• _Work request 1_: Please list every author named in the book-settings list.
• _Work request 2_: Summarize the book-settings list in two sentences.
• _Work request 3_: Continue the book-settings list, starting right after its final line.

6. Starkfield, Massachusetts (Ethan Frome by Edith Wharton)

From my review: “The most striking thing about this book, for me, was the tense, claustrophobic atmosphere Wharton created, making the reader feel locked within Ethan’s miserable world. The town of Starkfield, Massachusetts is as stark as its name suggests; the descriptions of the snow, the ice and the cold all contribute to the heavy feeling of oppression which hangs over the entire book.”

7. Hill House (The Haunting of Hill House by Shirley Jackson)

From my review: “I loved the descriptions of Hill House – it has all the characteristics you would expect a haunted house to have, including a tragic history – but there are very few physical manifestations of ghostly activity. The creepiness of the story comes mainly from the fact that we don’t know how much of the ‘haunting’ is caused by Hill House itself and how much is the product of Eleanor’s disturbed mind.”

8. Lexham Manor at Christmas (Envious Casca by Georgette Heyer)

• _Data provided_:
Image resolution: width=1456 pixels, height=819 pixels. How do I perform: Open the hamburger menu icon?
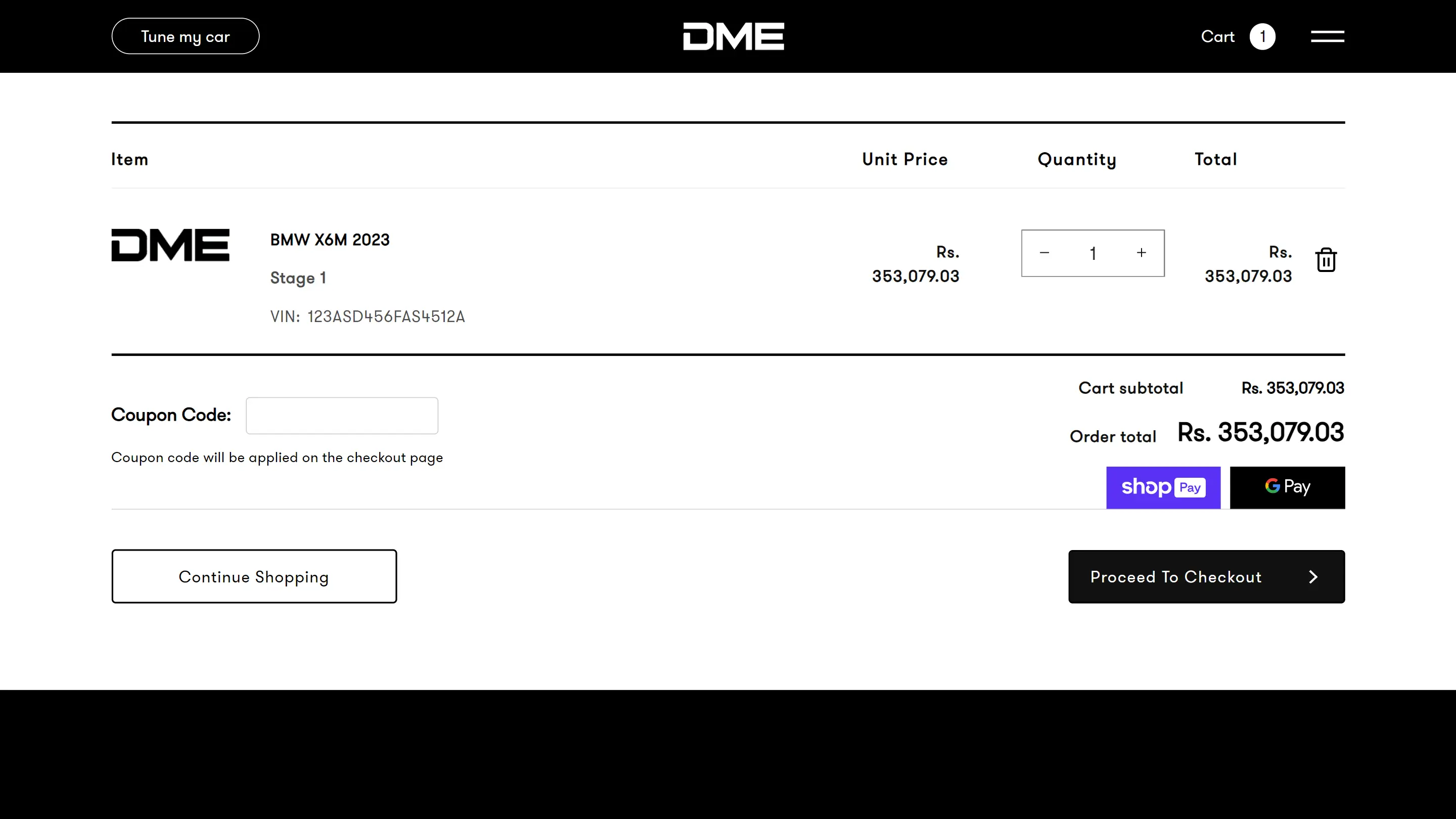pyautogui.click(x=1327, y=37)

• _Response 1_:
Edith Wharton
Shirley Jackson
Georgette Heyer

• _Response 2_: The list quotes the writer's review of Ethan Frome, which says the descriptions of snow, ice and cold in Starkfield, Massachusetts create a heavy, oppressive and claustrophobic atmosphere. It also quotes a review of The Haunting of Hill House, whose creepiness comes mainly from not knowing how much of the haunting is caused by the house and how much by Eleanor's disturbed mind, and it then opens an entry on Lexham Manor at Christmas from Envious Casca.

• _Response 3_:
From my review: “I have rarely read a novel with so many nasty, rude, unpleasant characters and I couldn’t think of anything worse than being a guest at the Herriards’ party, even without a murder taking place! From the obnoxious, sarcastic Stephen and the haughty butler Sturry to the cantankerous, bad-tempered Nathaniel, they were all so annoying I was surprised only one murder was committed.”

9. Green Town, Illinois at carnival time (Something Wicked This Way Comes by Ray Bradbury)

From my review: “Good versus evil is obviously one of the major themes of the novel. A feeling of malice and danger hangs over the carnival from the moment it arrives and the people connected with it are both strange and sinister – particularly the blind Dust Witch who hovers over the boys’ houses in a hot air balloon in one of the creepiest scenes in the book.”

10. The future (The Time Machine by HG Wells)

From my review: “Remembering when this novel was published, Wells’ vision of a future world has been developed from some of the issues which would have seemed relevant at the end of the 19th century, such as widening class divisions, theories of evolution and Darwinism. It’s a bleak and depressing view of the future – and if that really is what we have to look forward to, then imperfect as our current society may be, I’m very glad to be living in 2016!”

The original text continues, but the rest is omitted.